The article has got it backwards. The fast food industry is saving the government money by employing people who are on government benefits. If the fast food industry paid a higher wage, it would employ fewer people, hire workers with more skills and education and invest in more automation. Rasing the fast food industry wage would increase rthe number of people on government benfits and increase the cost to the government. 

jdr20000
jdr20000

And how is this different from convenient store workers, nannies, day-laborers, aspiring rappers, illegal immigrant farm workers, landscapers, and of course, those who don't work at all.  We'll all paying for them, too :(

jerkstoreclerk
jerkstoreclerk

@msnyc10 Yes I can see how an oversimplified, econ101 view of this issue would lead you to conclusions which are not based in reality, but frankly I'm not sure why you'd want to post it where people can see it.

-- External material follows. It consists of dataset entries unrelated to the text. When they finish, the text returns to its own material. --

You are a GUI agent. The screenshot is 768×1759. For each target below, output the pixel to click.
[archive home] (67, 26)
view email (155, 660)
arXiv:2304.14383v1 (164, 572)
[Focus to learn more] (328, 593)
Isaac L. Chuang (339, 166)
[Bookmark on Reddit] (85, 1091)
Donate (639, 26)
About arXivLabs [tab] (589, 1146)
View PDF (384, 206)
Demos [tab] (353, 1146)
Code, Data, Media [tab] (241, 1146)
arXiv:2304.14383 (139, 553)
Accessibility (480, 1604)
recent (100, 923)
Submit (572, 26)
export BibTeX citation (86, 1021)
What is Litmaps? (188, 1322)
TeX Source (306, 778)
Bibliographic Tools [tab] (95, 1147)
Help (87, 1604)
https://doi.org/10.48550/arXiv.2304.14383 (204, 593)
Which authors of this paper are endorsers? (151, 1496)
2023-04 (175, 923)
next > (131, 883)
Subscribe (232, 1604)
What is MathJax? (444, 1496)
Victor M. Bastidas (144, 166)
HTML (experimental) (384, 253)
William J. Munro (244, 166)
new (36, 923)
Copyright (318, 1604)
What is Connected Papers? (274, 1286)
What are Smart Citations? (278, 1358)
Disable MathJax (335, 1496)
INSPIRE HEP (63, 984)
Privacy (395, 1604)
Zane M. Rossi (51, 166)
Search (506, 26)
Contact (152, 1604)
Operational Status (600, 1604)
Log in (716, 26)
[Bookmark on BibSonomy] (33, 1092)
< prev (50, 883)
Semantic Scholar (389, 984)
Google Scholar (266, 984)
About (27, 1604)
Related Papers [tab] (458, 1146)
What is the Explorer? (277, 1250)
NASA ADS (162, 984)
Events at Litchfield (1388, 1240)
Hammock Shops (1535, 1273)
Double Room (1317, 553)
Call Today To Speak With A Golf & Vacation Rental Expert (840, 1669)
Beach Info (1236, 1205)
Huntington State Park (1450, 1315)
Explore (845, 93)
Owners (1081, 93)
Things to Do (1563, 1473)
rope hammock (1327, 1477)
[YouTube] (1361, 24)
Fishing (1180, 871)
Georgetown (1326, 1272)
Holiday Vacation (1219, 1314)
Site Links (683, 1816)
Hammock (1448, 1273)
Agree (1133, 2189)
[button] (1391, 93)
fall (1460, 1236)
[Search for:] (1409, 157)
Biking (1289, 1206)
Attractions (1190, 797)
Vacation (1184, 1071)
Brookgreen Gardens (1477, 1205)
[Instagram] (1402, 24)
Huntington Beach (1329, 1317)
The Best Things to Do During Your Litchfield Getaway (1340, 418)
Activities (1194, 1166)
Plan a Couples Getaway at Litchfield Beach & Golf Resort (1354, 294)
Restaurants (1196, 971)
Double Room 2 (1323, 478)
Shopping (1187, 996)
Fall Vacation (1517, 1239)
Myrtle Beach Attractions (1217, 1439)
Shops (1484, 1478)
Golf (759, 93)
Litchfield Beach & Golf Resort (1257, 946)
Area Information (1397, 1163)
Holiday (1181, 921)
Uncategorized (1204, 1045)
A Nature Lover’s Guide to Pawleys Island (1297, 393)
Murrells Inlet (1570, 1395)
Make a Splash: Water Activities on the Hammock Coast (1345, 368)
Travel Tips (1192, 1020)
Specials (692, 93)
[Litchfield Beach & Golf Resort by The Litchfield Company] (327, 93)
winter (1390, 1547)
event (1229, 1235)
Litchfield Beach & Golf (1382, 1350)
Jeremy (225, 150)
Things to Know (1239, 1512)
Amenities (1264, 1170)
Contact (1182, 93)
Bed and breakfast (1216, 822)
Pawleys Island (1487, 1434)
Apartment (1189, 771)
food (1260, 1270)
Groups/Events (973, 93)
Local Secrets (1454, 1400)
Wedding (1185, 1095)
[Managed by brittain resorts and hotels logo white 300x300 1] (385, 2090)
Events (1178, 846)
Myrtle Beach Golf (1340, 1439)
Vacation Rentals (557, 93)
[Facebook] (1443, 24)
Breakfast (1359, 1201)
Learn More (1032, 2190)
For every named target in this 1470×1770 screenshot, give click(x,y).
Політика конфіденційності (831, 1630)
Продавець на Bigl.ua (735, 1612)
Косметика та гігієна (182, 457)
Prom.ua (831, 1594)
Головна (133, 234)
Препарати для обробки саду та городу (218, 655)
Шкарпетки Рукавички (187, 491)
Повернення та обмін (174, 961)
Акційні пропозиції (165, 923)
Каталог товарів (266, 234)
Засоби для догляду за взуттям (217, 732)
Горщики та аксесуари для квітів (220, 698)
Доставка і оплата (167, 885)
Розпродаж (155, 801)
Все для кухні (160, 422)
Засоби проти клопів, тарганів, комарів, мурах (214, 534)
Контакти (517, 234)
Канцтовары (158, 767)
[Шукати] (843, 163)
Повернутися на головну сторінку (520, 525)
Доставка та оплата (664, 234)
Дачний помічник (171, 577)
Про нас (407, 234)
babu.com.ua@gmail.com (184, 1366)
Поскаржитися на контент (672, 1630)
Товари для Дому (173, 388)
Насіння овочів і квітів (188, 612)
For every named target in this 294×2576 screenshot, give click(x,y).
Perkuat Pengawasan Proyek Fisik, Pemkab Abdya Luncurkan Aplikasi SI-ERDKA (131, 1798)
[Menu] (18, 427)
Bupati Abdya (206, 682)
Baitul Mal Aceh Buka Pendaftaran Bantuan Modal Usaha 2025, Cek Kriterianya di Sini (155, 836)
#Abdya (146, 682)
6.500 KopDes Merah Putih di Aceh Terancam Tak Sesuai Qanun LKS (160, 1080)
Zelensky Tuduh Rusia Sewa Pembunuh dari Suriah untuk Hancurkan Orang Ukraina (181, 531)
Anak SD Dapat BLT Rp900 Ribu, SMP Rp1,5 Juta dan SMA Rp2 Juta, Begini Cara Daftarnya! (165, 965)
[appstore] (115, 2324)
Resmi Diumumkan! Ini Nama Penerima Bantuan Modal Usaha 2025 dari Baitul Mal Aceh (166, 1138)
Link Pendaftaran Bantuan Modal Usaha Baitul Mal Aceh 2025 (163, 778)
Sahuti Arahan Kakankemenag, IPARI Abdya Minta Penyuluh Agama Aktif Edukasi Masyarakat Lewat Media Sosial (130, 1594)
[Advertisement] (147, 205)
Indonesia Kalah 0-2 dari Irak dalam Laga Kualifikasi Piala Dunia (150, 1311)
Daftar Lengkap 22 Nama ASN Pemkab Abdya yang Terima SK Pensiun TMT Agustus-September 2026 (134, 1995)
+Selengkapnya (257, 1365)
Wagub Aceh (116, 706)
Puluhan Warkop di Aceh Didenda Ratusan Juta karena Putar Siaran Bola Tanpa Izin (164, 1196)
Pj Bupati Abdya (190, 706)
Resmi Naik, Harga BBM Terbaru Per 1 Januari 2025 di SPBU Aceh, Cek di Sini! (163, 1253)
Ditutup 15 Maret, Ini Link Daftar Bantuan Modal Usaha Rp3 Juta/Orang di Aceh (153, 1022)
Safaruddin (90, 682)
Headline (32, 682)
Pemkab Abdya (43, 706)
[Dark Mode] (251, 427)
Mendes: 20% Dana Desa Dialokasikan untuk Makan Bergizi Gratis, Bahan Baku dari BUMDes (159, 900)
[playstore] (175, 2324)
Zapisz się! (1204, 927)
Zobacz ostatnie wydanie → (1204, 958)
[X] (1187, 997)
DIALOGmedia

There are numerous studies which show that your "options" are not even close to accurate, and no I'm not going to google them for you.

tom.litton
tom.litton

@failureofreality And also Ameri-core.  

People who dedicate their lives to supporting and helping others should at least be able to support themselves.

GloriaA.McCullough
GloriaA.McCullough

@failureofreality My thoughts exactly--it has been 12 years since any adjunct at Gloucester Community College got a raise!  And the president said we "were the lifeblood of the college".

bryanfred1
bryanfred1

@TheBestBanker McDonald's CEO makes $8.75 million.  The company has 760,000 U.S. employees (1.8 million globally).  So if he were to forego his compensation completely American employees could have a whopping $11.51 raise - for the year.  If spread to all countries, it would be $4.86.  I understand the emotion behind such statements but the math doesn't support the thesis that CEO pay prevents lower-level employees from earning more.

tom.litton
tom.litton

@milton.recht The solution is obvious.  Couple the min wage increase with retraining so the people that will loose their jobs to robots will get better ones building and maintaining those robots.

tom.litton
tom.litton

@jdr20000 Yes, but this is the biggest contributor, so it's the place to start. 

Besides, if you raise the min wage, then it effects all of those jobs too. 

Actually pretty much anything you do should be done across the entire US, and not just one industry.

bryanfred1
bryanfred1

@tom.litton @jdr20000 The market price for a hamberger can be only so much.  Increase the minimum wage above the market wage in this industry and employment will go down.  The question is whether you want more people working at a lower wage or fewer working at a higher wage. 

tom.litton
tom.litton

@bryanfred1 @tom.litton @jdr20000 Not really true.  The economic studies that look at this are all over the map, but generally show only a slight or no job loss. 

Increasing their wages injects a large amount of money in the system, which offsets any job losses that happen.